Work to be completed >>
Copy out each line of the data that includes the string "will".

Supplied material >>
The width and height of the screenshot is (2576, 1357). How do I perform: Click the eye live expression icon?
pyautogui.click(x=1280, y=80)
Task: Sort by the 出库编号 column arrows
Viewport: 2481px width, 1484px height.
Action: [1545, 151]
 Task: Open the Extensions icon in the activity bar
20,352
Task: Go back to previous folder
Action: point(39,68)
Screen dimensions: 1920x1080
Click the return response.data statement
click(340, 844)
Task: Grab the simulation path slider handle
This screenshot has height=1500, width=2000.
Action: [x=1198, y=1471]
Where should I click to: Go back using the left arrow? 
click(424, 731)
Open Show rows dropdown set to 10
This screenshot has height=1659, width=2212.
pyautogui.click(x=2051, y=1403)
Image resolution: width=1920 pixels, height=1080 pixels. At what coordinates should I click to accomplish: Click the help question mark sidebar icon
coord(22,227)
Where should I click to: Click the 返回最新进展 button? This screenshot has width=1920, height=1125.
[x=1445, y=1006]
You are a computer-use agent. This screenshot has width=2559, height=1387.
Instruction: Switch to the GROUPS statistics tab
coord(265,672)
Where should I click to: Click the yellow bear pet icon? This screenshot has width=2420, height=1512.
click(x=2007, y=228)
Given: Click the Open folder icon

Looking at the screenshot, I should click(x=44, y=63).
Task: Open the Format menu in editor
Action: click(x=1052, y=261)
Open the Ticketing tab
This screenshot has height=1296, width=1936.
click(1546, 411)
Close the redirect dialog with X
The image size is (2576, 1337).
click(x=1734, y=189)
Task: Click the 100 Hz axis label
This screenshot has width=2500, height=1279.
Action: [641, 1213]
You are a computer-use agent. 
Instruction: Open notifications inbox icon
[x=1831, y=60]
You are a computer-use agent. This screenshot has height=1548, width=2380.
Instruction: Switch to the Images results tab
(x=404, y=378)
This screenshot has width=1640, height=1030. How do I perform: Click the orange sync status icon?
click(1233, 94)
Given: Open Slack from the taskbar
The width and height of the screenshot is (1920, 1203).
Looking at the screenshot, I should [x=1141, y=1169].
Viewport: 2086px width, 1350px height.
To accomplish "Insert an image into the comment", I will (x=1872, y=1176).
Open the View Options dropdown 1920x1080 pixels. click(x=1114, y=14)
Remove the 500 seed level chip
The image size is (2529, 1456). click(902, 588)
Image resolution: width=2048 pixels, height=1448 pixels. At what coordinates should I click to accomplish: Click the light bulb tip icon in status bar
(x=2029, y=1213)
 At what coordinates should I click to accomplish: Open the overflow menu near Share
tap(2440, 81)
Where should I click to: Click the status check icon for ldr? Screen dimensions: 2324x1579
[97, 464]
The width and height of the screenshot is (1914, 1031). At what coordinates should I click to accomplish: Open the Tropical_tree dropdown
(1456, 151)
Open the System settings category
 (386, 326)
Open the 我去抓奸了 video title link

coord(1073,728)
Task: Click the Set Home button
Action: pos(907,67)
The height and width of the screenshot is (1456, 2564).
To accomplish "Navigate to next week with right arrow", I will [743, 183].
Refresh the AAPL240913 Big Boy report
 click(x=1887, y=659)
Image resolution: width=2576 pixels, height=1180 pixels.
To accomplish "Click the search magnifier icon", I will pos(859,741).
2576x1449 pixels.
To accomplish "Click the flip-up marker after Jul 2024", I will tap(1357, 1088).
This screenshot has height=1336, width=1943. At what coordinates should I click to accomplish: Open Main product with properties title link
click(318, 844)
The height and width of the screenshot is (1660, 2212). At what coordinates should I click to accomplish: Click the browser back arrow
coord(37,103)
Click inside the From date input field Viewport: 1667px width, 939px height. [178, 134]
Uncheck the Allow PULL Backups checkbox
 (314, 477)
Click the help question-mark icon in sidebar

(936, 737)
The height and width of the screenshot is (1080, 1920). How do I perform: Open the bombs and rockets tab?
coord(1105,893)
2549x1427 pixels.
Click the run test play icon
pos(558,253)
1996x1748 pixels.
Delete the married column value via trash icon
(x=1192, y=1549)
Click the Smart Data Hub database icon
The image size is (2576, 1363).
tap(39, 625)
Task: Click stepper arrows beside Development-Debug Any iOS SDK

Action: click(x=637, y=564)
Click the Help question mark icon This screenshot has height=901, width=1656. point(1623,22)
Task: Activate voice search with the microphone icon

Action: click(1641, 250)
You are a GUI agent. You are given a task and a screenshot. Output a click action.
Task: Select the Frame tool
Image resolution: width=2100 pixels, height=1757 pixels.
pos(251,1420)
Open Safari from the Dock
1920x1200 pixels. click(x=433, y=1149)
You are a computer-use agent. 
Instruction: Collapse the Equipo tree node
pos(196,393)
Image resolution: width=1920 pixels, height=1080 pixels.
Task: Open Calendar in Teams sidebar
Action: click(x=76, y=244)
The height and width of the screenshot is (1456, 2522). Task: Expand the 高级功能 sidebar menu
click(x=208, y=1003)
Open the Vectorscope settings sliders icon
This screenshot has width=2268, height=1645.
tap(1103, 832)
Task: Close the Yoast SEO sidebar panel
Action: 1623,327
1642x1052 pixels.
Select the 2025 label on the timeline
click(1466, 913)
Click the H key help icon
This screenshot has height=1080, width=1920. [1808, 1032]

Exercise output >>
To accomplish "Insert an image into the comment", I will (x=1872, y=1176).
To accomplish "Navigate to next week with right arrow", I will [743, 183].
To accomplish "Click the search magnifier icon", I will pos(859,741).
To accomplish "Click the flip-up marker after Jul 2024", I will tap(1357, 1088).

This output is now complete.